Each record should be reproduced exactly.

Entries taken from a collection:
--------------------------------------------------
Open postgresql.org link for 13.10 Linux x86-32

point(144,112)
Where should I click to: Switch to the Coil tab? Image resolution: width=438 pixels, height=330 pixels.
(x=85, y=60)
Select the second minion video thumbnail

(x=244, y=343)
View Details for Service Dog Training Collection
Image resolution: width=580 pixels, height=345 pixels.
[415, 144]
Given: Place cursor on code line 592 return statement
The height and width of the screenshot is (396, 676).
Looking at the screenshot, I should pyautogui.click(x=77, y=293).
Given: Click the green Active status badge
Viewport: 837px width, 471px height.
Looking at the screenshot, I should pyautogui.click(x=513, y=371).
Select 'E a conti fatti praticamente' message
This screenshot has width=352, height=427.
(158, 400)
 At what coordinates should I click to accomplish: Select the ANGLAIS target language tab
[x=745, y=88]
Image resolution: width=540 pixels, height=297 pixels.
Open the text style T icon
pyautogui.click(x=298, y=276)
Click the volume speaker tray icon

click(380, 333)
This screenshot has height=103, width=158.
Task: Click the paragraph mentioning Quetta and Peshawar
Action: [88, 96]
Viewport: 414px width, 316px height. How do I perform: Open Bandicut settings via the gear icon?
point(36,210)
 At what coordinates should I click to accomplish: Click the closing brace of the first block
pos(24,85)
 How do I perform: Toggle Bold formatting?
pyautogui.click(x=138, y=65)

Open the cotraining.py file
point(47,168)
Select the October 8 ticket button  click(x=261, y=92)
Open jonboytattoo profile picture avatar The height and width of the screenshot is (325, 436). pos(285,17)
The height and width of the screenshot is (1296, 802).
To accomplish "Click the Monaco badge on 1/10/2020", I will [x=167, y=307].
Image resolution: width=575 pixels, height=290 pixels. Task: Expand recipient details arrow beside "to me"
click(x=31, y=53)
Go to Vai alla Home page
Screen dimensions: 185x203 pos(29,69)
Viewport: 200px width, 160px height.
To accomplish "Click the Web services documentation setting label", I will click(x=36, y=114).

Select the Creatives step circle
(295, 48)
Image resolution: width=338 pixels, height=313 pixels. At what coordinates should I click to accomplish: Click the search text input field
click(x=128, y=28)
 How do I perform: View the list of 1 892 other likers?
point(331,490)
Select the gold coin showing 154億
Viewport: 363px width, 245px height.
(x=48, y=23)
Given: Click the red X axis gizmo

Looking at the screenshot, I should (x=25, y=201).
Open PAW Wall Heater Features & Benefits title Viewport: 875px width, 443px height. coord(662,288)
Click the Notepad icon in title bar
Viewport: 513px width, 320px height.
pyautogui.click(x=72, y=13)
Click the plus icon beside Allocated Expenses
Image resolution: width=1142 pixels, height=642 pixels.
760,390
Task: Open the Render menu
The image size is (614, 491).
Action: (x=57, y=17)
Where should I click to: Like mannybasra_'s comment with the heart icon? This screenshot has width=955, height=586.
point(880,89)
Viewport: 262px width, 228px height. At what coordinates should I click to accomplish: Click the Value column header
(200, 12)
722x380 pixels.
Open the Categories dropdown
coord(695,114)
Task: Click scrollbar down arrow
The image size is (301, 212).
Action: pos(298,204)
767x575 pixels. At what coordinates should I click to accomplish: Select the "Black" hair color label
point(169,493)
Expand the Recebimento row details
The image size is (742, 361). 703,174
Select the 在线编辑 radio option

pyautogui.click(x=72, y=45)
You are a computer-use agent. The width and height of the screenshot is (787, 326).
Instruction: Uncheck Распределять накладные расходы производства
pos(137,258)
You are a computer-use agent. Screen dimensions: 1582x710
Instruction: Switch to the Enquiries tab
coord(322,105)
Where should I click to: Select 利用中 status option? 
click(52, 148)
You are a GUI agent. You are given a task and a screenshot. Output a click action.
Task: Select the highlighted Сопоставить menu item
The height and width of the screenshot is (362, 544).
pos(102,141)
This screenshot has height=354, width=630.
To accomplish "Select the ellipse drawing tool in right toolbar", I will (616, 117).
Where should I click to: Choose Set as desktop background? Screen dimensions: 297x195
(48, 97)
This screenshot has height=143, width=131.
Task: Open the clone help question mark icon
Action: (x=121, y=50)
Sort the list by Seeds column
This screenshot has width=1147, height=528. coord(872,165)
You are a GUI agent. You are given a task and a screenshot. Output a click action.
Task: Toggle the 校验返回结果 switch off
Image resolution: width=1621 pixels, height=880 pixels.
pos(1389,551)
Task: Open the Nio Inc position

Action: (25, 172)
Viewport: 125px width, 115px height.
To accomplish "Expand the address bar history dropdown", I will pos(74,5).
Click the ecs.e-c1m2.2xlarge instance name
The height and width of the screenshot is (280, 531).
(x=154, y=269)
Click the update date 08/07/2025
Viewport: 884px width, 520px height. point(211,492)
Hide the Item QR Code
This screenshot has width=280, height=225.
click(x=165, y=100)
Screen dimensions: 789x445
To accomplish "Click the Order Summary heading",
--------------------------------------------------
## ANSWER TO THIS TASK:
Open postgresql.org link for 13.10 Linux x86-32

point(144,112)
Where should I click to: Switch to the Coil tab? Image resolution: width=438 pixels, height=330 pixels.
(x=85, y=60)
Select the second minion video thumbnail

(x=244, y=343)
View Details for Service Dog Training Collection
Image resolution: width=580 pixels, height=345 pixels.
[415, 144]
Given: Place cursor on code line 592 return statement
The height and width of the screenshot is (396, 676).
Looking at the screenshot, I should pyautogui.click(x=77, y=293).
Given: Click the green Active status badge
Viewport: 837px width, 471px height.
Looking at the screenshot, I should pyautogui.click(x=513, y=371).
Select 'E a conti fatti praticamente' message
This screenshot has width=352, height=427.
(158, 400)
 At what coordinates should I click to accomplish: Select the ANGLAIS target language tab
[x=745, y=88]
Image resolution: width=540 pixels, height=297 pixels.
Open the text style T icon
pyautogui.click(x=298, y=276)
Click the volume speaker tray icon

click(380, 333)
This screenshot has height=103, width=158.
Task: Click the paragraph mentioning Quetta and Peshawar
Action: [88, 96]
Viewport: 414px width, 316px height. How do I perform: Open Bandicut settings via the gear icon?
point(36,210)
 At what coordinates should I click to accomplish: Click the closing brace of the first block
pos(24,85)
 How do I perform: Toggle Bold formatting?
pyautogui.click(x=138, y=65)

Open the cotraining.py file
point(47,168)
Select the October 8 ticket button  click(x=261, y=92)
Open jonboytattoo profile picture avatar The height and width of the screenshot is (325, 436). pos(285,17)
The height and width of the screenshot is (1296, 802).
To accomplish "Click the Monaco badge on 1/10/2020", I will [x=167, y=307].
Image resolution: width=575 pixels, height=290 pixels. Task: Expand recipient details arrow beside "to me"
click(x=31, y=53)
Go to Vai alla Home page
Screen dimensions: 185x203 pos(29,69)
Viewport: 200px width, 160px height.
To accomplish "Click the Web services documentation setting label", I will click(x=36, y=114).

Select the Creatives step circle
(295, 48)
Image resolution: width=338 pixels, height=313 pixels. At what coordinates should I click to accomplish: Click the search text input field
click(x=128, y=28)
 How do I perform: View the list of 1 892 other likers?
point(331,490)
Select the gold coin showing 154億
Viewport: 363px width, 245px height.
(x=48, y=23)
Given: Click the red X axis gizmo

Looking at the screenshot, I should (x=25, y=201).
Open PAW Wall Heater Features & Benefits title Viewport: 875px width, 443px height. coord(662,288)
Click the Notepad icon in title bar
Viewport: 513px width, 320px height.
pyautogui.click(x=72, y=13)
Click the plus icon beside Allocated Expenses
Image resolution: width=1142 pixels, height=642 pixels.
760,390
Task: Open the Render menu
The image size is (614, 491).
Action: (x=57, y=17)
Where should I click to: Like mannybasra_'s comment with the heart icon? This screenshot has width=955, height=586.
point(880,89)
Viewport: 262px width, 228px height. At what coordinates should I click to accomplish: Click the Value column header
(200, 12)
722x380 pixels.
Open the Categories dropdown
coord(695,114)
Task: Click scrollbar down arrow
The image size is (301, 212).
Action: pos(298,204)
767x575 pixels. At what coordinates should I click to accomplish: Select the "Black" hair color label
point(169,493)
Expand the Recebimento row details
The image size is (742, 361). 703,174
Select the 在线编辑 radio option

pyautogui.click(x=72, y=45)
You are a computer-use agent. The width and height of the screenshot is (787, 326).
Instruction: Uncheck Распределять накладные расходы производства
pos(137,258)
You are a computer-use agent. Screen dimensions: 1582x710
Instruction: Switch to the Enquiries tab
coord(322,105)
Where should I click to: Select 利用中 status option? 
click(52, 148)
You are a GUI agent. You are given a task and a screenshot. Output a click action.
Task: Select the highlighted Сопоставить menu item
The height and width of the screenshot is (362, 544).
pos(102,141)
This screenshot has height=354, width=630.
To accomplish "Select the ellipse drawing tool in right toolbar", I will (616, 117).
Where should I click to: Choose Set as desktop background? Screen dimensions: 297x195
(48, 97)
This screenshot has height=143, width=131.
Task: Open the clone help question mark icon
Action: (x=121, y=50)
Sort the list by Seeds column
This screenshot has width=1147, height=528. coord(872,165)
You are a GUI agent. You are given a task and a screenshot. Output a click action.
Task: Toggle the 校验返回结果 switch off
Image resolution: width=1621 pixels, height=880 pixels.
pos(1389,551)
Task: Open the Nio Inc position

Action: (25, 172)
Viewport: 125px width, 115px height.
To accomplish "Expand the address bar history dropdown", I will pos(74,5).
Click the ecs.e-c1m2.2xlarge instance name
The height and width of the screenshot is (280, 531).
(x=154, y=269)
Click the update date 08/07/2025
Viewport: 884px width, 520px height. point(211,492)
Hide the Item QR Code
This screenshot has width=280, height=225.
click(x=165, y=100)
Screen dimensions: 789x445
To accomplish "Click the Order Summary heading",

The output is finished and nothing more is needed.